Take every line from the data that has the word "pyautogui" in it.

(Beginning of WORKING DATA)

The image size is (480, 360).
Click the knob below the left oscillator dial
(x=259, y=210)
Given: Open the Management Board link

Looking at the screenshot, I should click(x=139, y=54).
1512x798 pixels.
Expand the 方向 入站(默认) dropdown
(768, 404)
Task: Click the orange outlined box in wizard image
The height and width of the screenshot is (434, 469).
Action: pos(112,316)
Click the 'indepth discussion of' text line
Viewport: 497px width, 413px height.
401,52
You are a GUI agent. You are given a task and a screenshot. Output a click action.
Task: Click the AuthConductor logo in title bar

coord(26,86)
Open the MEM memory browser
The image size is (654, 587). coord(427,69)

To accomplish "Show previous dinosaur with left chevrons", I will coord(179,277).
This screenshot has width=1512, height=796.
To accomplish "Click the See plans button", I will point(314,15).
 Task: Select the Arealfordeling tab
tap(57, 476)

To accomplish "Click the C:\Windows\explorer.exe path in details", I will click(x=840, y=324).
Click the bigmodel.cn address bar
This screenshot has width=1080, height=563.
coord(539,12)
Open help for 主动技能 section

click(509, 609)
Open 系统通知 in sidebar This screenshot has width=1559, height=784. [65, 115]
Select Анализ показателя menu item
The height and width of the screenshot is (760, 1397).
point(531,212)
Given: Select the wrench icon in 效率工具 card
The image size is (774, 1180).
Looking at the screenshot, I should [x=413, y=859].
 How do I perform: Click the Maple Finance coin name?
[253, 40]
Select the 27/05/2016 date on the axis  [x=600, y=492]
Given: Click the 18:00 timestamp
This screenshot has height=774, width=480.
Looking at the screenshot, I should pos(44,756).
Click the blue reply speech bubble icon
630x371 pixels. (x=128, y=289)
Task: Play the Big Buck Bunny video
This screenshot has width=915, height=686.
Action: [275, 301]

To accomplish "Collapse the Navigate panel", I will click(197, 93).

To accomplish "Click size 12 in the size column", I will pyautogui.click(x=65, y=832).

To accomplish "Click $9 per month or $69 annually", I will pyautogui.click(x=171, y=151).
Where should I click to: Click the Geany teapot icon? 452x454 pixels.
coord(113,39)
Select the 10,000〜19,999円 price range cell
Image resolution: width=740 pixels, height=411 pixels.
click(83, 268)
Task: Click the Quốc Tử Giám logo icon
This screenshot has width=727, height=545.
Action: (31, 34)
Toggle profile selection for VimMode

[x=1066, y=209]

(End of WORKING DATA)

[ANSWER TO THIS PROBLEM]:
To accomplish "Click size 12 in the size column", I will pyautogui.click(x=65, y=832).
To accomplish "Click $9 per month or $69 annually", I will pyautogui.click(x=171, y=151).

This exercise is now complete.